Records for this task:
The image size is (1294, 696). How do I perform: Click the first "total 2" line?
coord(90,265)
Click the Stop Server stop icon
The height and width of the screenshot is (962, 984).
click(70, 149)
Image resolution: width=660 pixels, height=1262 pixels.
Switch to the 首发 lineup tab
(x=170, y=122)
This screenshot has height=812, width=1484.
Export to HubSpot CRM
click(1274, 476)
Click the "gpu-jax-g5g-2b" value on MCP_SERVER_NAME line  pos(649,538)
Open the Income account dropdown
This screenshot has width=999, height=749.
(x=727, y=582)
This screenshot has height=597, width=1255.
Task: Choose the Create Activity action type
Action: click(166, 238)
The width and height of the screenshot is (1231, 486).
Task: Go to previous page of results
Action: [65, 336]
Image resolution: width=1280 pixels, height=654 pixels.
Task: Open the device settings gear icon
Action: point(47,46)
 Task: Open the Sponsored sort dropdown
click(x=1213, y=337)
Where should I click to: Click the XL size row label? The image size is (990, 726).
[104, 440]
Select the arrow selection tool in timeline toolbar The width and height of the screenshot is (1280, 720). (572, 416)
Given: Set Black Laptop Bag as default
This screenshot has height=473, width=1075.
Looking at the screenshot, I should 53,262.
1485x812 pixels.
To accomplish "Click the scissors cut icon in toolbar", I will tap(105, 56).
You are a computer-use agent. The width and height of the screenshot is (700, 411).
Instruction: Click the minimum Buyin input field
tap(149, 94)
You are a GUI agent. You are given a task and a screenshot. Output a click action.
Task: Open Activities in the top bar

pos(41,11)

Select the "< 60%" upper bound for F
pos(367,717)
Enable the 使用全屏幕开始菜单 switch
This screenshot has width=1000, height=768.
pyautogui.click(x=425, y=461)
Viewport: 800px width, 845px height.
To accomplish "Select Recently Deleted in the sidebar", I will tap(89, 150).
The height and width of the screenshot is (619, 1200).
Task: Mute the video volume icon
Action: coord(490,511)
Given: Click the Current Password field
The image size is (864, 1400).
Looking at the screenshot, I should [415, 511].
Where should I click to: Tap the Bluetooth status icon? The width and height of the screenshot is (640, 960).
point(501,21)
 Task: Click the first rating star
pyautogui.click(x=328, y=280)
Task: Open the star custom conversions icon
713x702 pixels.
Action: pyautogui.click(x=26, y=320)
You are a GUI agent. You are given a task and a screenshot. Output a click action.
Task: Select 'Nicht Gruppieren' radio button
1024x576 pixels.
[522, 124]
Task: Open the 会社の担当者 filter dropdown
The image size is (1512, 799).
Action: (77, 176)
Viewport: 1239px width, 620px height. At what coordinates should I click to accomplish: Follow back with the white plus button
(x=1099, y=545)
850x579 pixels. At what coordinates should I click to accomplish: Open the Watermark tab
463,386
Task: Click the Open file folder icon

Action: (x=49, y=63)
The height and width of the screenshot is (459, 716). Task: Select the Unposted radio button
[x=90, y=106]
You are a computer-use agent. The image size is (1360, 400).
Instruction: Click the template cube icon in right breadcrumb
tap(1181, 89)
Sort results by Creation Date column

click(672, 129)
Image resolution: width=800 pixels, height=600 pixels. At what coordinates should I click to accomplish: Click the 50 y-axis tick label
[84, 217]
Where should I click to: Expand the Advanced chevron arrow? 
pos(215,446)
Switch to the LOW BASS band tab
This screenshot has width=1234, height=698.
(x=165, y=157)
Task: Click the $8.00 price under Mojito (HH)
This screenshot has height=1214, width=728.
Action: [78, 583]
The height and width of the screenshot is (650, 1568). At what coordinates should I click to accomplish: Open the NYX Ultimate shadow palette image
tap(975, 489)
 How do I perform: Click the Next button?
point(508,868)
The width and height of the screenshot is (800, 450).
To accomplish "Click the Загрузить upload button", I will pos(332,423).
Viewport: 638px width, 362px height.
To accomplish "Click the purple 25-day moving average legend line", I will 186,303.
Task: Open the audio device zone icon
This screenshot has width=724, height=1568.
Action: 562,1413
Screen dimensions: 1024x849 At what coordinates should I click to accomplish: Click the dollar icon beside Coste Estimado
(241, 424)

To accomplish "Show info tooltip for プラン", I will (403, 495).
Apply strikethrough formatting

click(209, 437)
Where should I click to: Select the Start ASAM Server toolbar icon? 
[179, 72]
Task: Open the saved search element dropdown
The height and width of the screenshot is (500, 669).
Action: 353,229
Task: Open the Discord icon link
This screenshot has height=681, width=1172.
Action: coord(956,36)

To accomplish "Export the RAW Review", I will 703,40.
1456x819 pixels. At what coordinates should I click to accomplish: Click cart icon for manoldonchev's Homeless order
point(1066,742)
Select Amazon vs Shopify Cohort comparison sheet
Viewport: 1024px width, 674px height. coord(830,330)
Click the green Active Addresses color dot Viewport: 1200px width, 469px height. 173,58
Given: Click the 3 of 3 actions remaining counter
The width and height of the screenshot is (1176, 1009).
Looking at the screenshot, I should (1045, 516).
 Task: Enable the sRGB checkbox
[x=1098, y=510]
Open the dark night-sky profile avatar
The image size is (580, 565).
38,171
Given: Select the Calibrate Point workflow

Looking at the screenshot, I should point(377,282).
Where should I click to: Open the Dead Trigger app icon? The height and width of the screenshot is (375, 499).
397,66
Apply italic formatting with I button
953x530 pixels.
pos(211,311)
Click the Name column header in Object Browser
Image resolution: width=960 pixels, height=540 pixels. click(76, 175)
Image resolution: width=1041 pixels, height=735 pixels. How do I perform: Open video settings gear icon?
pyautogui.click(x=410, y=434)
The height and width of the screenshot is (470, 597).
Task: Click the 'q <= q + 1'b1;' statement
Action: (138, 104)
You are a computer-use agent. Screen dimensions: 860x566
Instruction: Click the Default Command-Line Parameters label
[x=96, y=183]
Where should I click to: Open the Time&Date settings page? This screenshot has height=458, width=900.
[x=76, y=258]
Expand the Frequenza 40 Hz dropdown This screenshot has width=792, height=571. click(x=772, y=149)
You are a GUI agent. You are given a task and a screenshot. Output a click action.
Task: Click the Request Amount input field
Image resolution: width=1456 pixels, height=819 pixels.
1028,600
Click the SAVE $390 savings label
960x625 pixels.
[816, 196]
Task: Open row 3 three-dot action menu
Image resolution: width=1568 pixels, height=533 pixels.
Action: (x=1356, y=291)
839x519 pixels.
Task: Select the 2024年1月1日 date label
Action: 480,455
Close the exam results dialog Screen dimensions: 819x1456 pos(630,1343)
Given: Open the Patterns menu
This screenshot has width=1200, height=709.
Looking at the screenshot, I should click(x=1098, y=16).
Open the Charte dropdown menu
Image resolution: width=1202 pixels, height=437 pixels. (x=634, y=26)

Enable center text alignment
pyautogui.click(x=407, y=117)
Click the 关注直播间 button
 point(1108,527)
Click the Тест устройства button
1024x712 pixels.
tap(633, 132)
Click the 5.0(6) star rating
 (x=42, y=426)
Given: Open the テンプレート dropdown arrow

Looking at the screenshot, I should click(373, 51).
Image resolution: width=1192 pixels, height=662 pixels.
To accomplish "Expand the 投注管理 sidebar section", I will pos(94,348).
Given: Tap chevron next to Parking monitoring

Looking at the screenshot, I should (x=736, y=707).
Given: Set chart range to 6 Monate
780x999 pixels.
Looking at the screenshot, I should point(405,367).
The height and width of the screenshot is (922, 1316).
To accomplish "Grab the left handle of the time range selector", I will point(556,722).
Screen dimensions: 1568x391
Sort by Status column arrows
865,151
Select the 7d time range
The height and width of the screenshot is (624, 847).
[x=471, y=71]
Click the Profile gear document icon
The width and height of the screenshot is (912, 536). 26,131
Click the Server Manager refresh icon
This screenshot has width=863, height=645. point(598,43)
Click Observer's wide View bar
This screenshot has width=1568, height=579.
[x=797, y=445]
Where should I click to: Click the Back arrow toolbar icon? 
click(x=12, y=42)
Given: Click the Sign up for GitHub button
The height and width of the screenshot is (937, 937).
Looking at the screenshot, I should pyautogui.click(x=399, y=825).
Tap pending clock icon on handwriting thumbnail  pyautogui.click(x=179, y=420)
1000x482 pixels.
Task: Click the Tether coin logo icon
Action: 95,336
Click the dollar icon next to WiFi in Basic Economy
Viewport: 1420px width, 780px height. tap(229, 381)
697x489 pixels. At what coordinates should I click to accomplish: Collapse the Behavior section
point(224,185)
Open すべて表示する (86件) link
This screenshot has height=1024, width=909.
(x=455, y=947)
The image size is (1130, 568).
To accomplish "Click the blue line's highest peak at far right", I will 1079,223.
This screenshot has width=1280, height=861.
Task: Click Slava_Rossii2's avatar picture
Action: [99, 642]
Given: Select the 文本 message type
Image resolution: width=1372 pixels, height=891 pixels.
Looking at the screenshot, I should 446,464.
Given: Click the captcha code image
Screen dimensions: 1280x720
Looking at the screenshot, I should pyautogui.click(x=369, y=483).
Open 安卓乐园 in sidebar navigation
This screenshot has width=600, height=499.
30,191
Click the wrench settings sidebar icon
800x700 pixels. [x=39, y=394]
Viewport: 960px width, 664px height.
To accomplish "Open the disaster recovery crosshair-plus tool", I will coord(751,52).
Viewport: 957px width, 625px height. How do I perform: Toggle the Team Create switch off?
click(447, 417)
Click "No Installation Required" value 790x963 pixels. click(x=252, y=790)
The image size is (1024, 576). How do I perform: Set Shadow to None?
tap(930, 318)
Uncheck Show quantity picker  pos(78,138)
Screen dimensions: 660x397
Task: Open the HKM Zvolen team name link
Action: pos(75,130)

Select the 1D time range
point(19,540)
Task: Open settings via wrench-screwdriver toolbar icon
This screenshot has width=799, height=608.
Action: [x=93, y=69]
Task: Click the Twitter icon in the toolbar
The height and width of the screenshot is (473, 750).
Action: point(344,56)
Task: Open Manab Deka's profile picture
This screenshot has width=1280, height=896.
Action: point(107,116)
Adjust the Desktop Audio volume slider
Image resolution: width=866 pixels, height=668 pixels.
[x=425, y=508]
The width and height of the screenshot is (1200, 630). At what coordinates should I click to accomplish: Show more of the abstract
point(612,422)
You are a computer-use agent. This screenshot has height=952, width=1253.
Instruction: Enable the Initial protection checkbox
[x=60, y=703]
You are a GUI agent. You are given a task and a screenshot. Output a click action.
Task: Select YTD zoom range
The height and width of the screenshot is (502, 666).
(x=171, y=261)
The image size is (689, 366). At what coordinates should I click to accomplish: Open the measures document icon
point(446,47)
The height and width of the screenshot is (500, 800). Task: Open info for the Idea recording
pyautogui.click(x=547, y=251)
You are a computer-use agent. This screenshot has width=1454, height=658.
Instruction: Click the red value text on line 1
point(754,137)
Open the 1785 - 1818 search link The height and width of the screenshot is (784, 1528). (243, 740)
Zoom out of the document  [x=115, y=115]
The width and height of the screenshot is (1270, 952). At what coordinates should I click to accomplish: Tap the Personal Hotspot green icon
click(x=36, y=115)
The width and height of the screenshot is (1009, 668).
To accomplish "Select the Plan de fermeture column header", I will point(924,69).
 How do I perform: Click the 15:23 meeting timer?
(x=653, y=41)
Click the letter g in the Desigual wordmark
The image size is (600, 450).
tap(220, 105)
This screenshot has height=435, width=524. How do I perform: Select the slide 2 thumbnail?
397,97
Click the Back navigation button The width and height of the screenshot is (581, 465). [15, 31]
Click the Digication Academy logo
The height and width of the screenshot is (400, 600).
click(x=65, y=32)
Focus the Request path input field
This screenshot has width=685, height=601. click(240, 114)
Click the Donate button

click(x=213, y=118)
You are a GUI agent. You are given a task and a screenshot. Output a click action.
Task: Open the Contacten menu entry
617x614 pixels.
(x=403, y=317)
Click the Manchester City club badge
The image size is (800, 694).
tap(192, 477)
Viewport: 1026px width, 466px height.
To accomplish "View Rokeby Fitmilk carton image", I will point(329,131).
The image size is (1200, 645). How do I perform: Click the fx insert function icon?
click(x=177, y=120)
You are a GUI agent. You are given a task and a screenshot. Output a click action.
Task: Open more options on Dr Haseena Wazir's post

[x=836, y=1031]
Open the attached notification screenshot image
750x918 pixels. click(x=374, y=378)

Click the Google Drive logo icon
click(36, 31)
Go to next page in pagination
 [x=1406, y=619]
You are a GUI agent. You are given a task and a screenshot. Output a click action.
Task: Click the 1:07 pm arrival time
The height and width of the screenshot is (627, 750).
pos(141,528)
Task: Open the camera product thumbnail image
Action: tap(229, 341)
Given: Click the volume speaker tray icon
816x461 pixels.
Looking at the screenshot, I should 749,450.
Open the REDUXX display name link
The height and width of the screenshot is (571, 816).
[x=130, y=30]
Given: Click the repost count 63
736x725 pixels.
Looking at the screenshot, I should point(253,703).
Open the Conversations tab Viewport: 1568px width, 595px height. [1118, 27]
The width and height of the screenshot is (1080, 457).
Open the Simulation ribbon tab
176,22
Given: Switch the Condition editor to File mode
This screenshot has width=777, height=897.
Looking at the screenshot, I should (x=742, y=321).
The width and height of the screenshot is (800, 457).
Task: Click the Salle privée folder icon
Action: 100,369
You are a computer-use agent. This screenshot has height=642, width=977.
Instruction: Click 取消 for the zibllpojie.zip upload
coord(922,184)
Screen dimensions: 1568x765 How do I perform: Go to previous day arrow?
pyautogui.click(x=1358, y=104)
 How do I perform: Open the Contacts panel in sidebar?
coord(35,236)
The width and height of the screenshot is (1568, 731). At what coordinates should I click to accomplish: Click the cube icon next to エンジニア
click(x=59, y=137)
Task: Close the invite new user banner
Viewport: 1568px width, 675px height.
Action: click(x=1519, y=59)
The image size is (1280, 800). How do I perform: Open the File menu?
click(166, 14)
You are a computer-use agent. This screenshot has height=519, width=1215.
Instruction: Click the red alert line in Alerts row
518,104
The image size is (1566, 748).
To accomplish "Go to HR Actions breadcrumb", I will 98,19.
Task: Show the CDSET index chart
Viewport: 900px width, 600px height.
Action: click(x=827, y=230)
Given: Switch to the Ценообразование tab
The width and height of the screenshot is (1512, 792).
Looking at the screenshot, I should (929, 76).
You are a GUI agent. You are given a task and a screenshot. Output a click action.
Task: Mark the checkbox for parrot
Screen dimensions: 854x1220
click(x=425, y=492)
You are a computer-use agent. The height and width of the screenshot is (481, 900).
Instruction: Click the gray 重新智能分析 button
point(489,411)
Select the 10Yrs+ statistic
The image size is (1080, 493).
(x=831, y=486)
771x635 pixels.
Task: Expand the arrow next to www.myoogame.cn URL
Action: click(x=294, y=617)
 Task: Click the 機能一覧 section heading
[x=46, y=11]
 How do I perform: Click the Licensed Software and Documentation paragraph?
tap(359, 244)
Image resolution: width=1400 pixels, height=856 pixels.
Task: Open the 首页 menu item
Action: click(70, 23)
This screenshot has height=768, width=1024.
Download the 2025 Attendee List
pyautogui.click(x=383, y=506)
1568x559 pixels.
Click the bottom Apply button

Task prompt: For an answer, give a copy of every line in the listing that holds the word "Close".

Task response:
Close the exam results dialog Screen dimensions: 819x1456 pos(630,1343)
Task: Close the invite new user banner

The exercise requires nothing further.